Each supply chain review will result in the preparation of a report by the head of a designated federal agency that will be provided to the President through the Assistant to the President for National Security Affairs (“APNSA”) and the Assistant to the President for Economic Policy (“APEP”).
Industry participants will have a role in shaping these reports, though the order does not specify whether communications will be on the record through notice and comment or through informal contacts. On March 15, 2021, however, the Commerce Department’s Bureau of Industry and Security published a federal register notice establishing a formal notice and comment period for industry participants to provide information on semiconductor manufacturing and advanced packaging supply chains. The deadline to file comments is April 5, 2021, so industry participants will need to mobilize quickly. Regardless of the process used for each industry and sector, these reviews provide an opportunity for industry participants to shape policy with respect to their respective supply chains in a variety of ways.
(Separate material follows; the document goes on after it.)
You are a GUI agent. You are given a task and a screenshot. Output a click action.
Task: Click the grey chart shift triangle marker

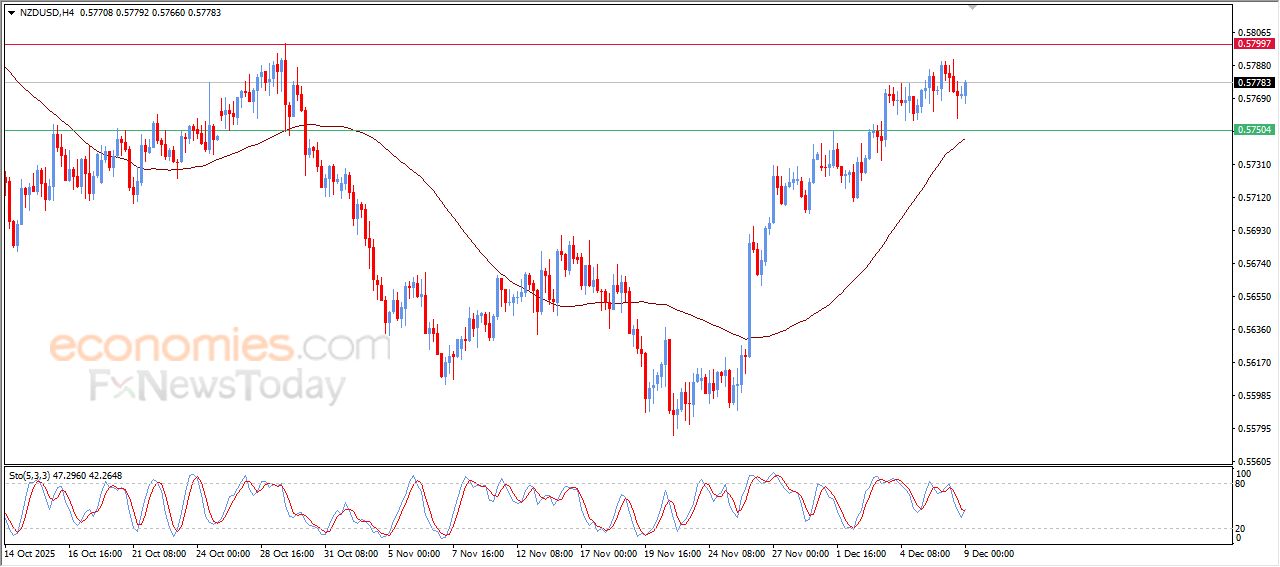[x=972, y=7]
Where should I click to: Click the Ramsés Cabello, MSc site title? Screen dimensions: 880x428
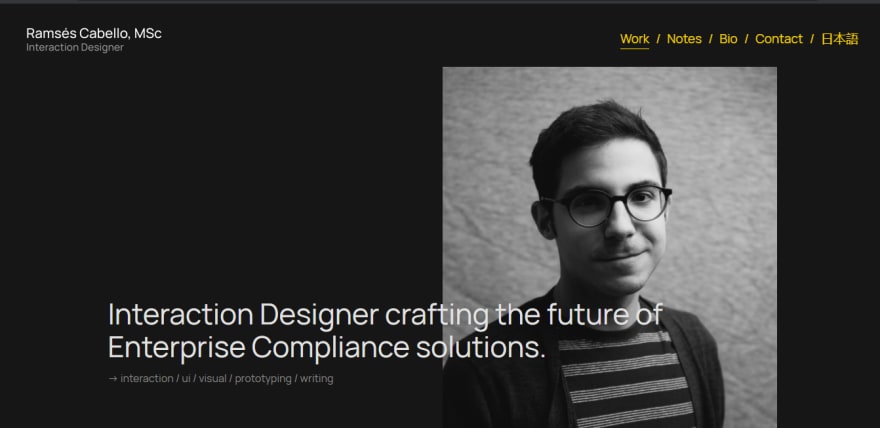(94, 34)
President Biden’s order is a continuation of the prior administration’s focus on supply chains, including an evaluation of the United States’ reliance on imports of critical minerals. A summary analysis of President Trump’s executive order is available here. EO 14017, however, provides some hints at differences in the approach the new administration might take. For example, while President’s Trump’ order focused on alleviating the threat to national security posed by imports of critical minerals from adversaries, President Biden’s order appears to take a broader approach to supply chains. In particular, as part of its statement on policy, EO 14017 states that “close cooperation on resilient supply chains with allies and partners who share our values will foster collective economic and national security and strengthen the capacity to respond to international disasters and emergencies.” The focus on strengthening supply chains with allies and partners is somewhat a departure from the prior administration.
In a press briefing last Friday, White House National Security Adviser Jake Sullivan, in discussing an upcoming meeting with representatives of China, noted that before the administration undertakes a point by point discussion on tariffs and export controls, the U.S. has “more work to do with our allies and partners to come up with a common approach, a joint approach.” This comment again demonstrates the Biden administration’s departure from the Trump administrations go-it-alone approach.
In the coming days, the Kelly Drye team will continue to monitor the federal register and provide updates for industry participants on how they can engage in shaping policy concerning their supply chains.